# WHAT THIS TASK INVOLVES:
Among the entries below, copy only the span from the line containing "Select the horizontal line drawing tool" through the line containing "Given: Click the". Do so exactly, and skip the pictures.

# SOURCE MATERIAL:
+++
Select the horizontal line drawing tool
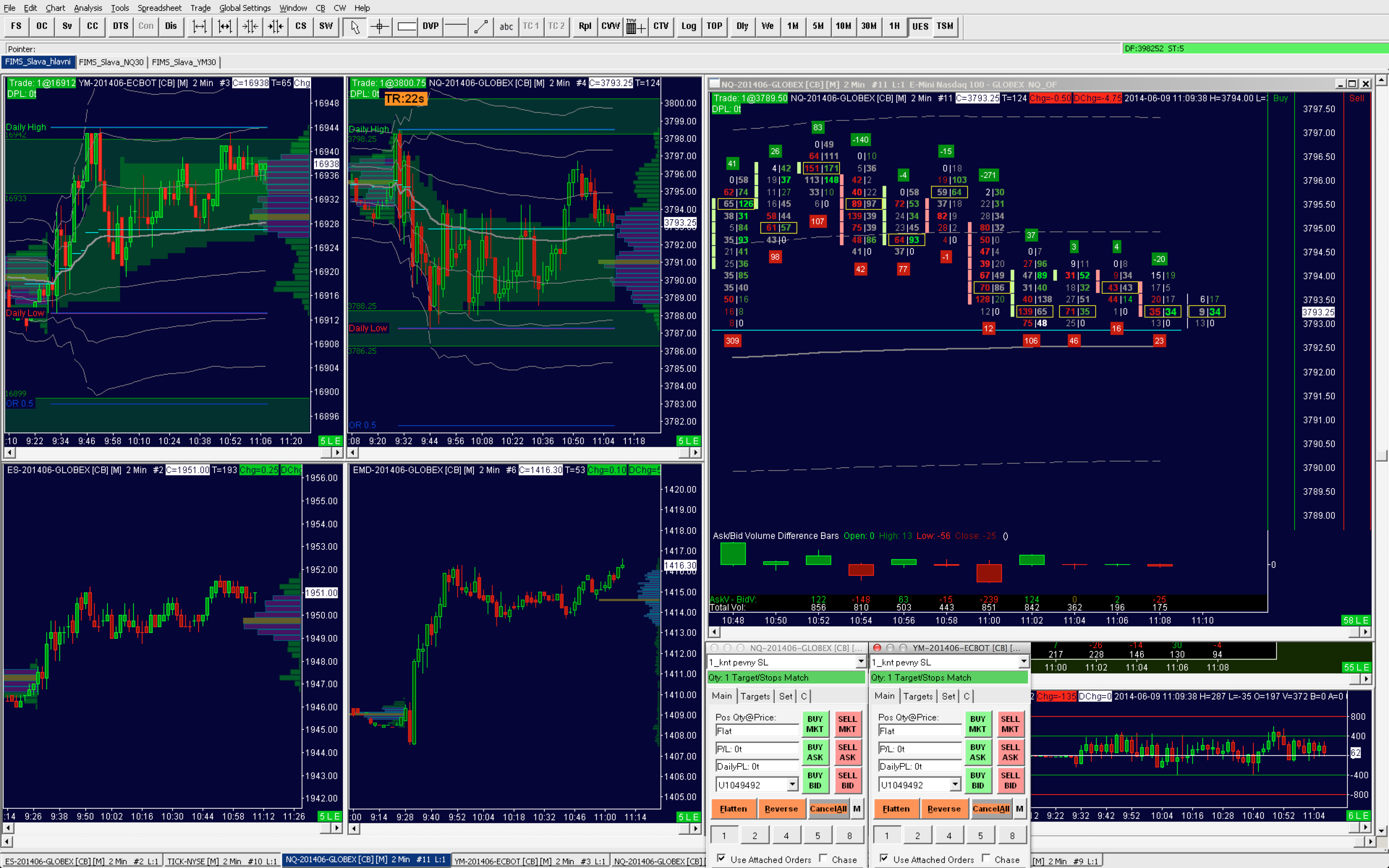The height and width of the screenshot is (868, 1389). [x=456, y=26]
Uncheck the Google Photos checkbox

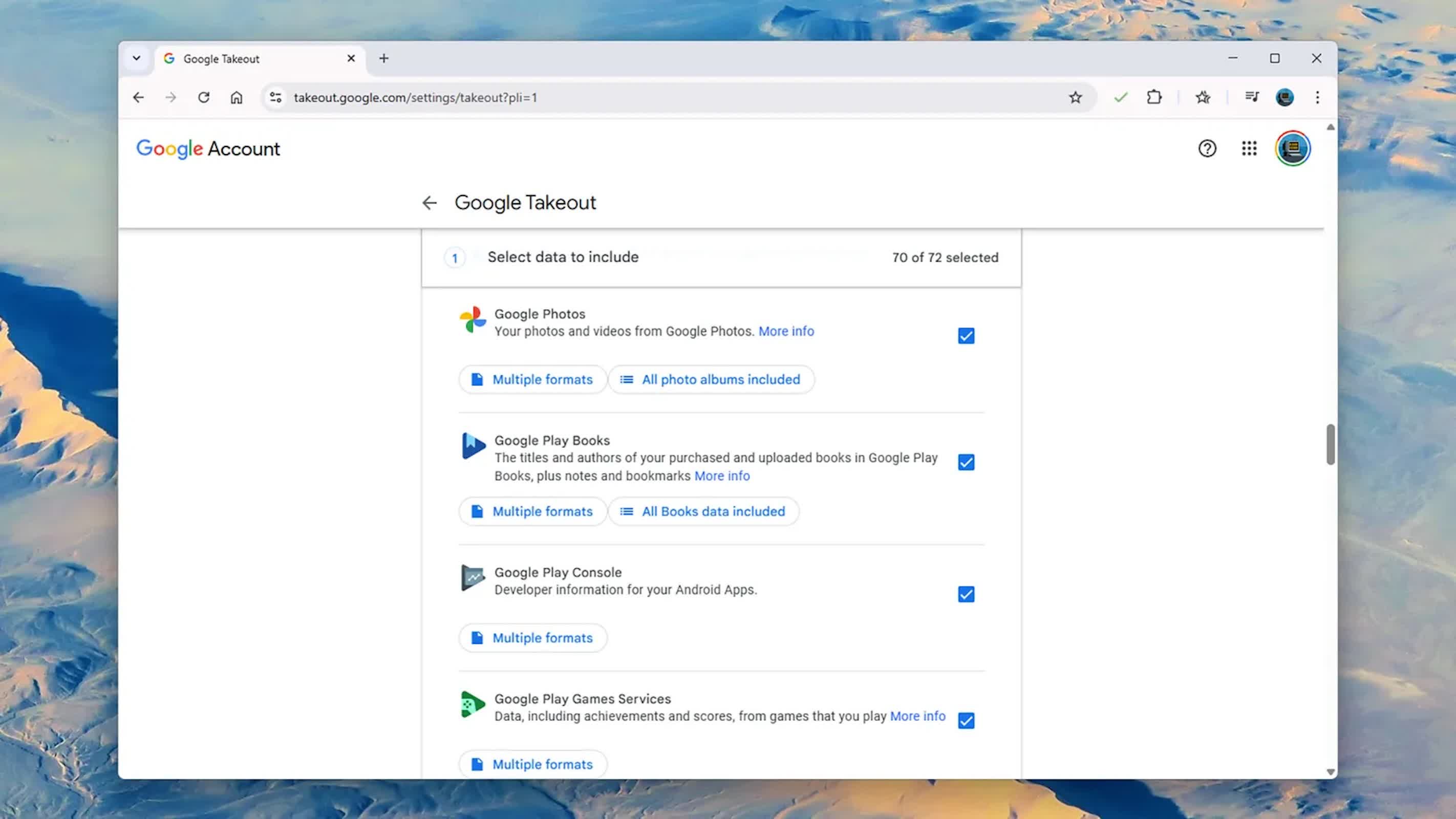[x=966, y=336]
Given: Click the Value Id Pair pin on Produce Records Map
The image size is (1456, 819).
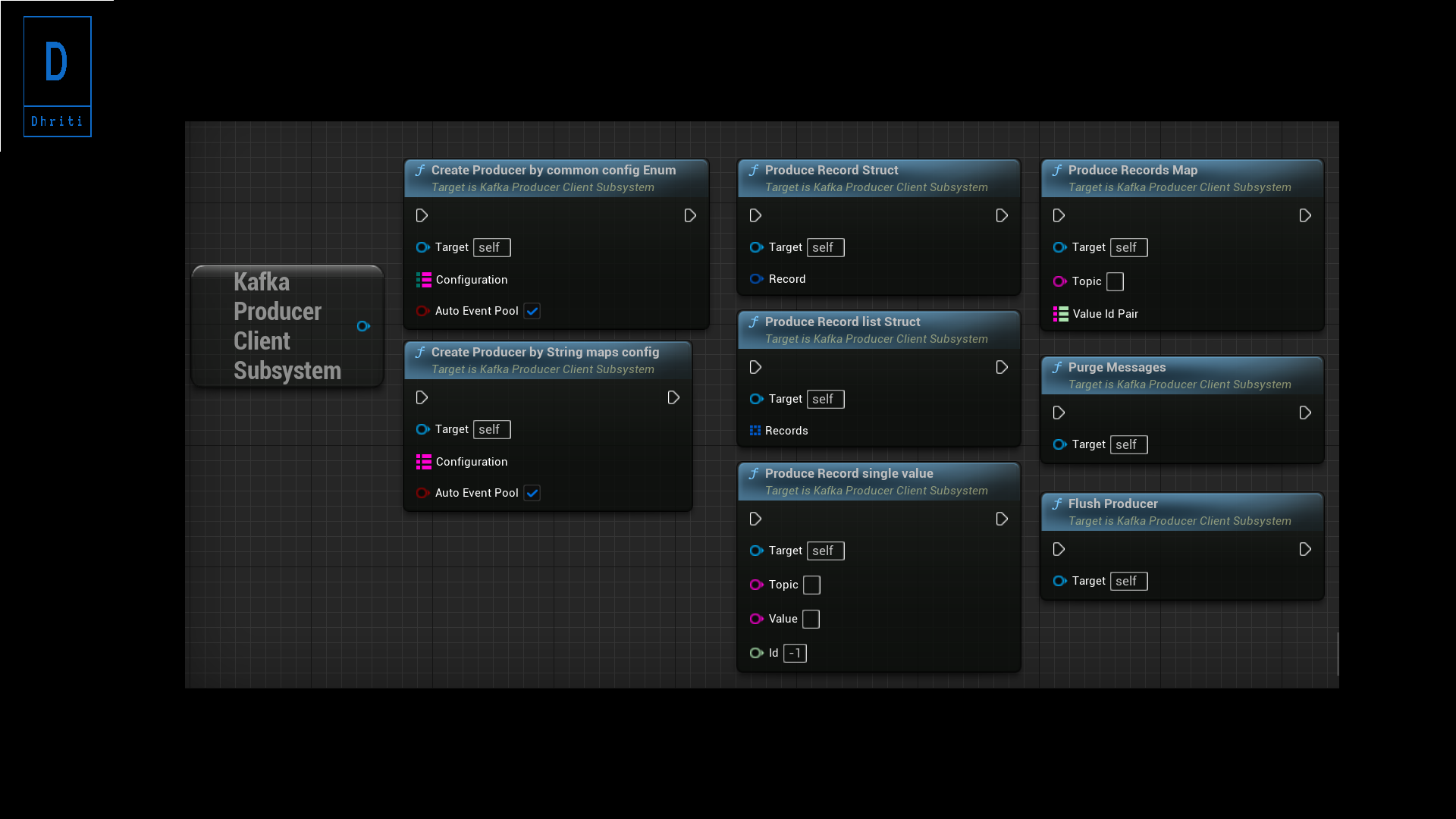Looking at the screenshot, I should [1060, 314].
+++
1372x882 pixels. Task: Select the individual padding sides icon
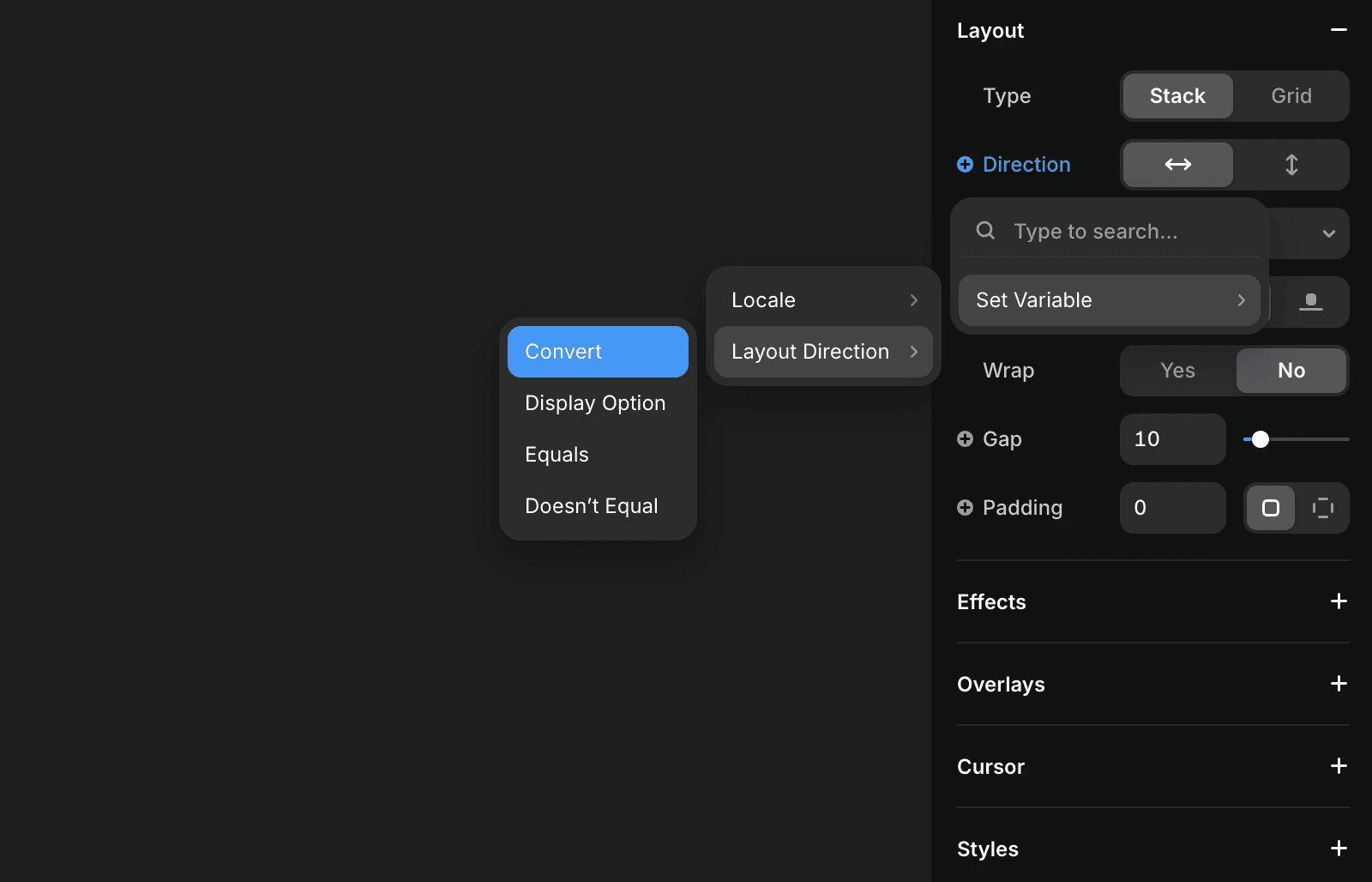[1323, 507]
+++
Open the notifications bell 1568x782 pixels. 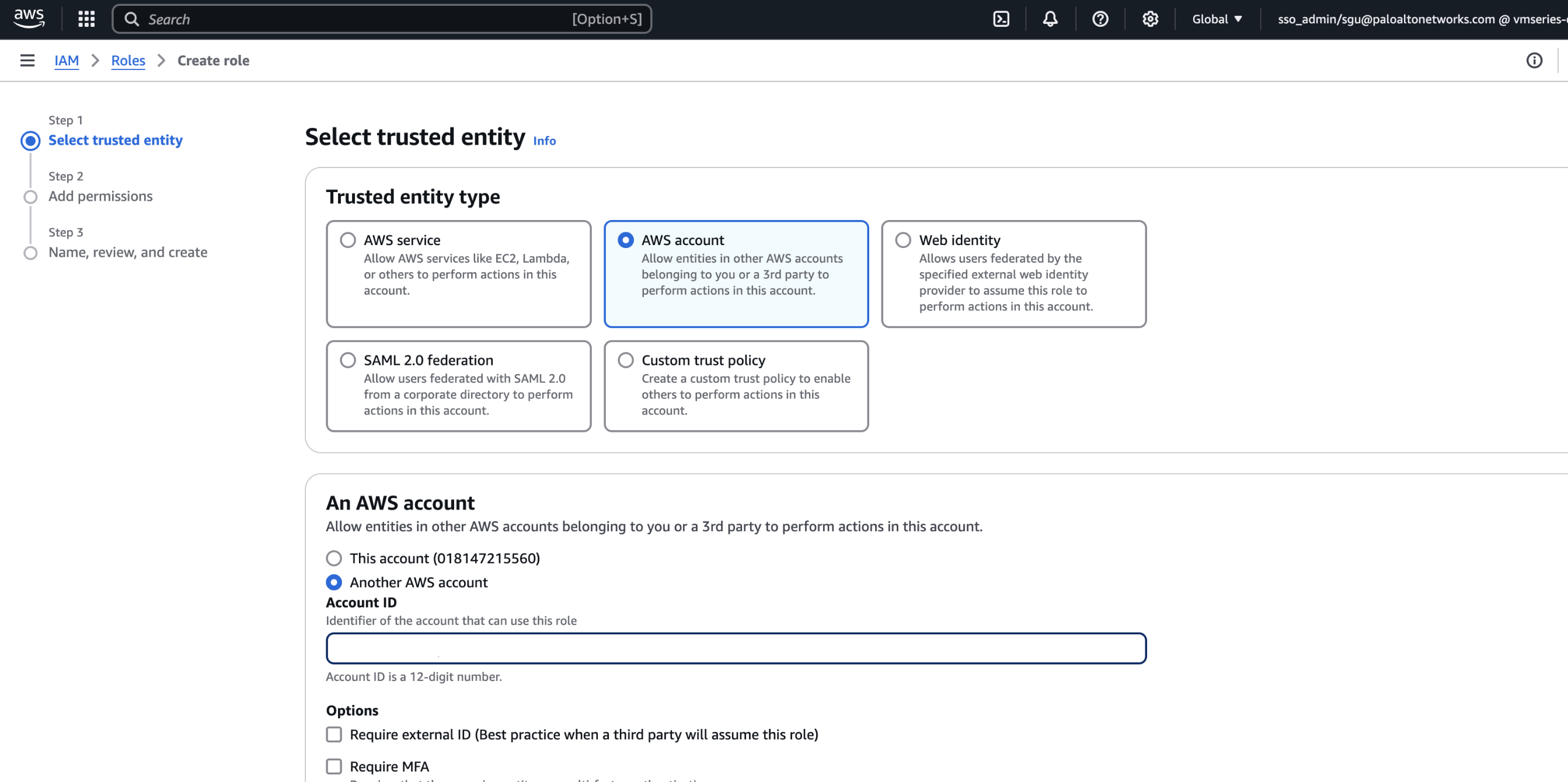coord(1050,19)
+++
# RESULT FOR THIS TASK:
Select the horizontal line drawing tool
The height and width of the screenshot is (868, 1389). [x=456, y=26]
Uncheck the Google Photos checkbox

[x=966, y=336]
Given: Click the Value Id Pair pin on Produce Records Map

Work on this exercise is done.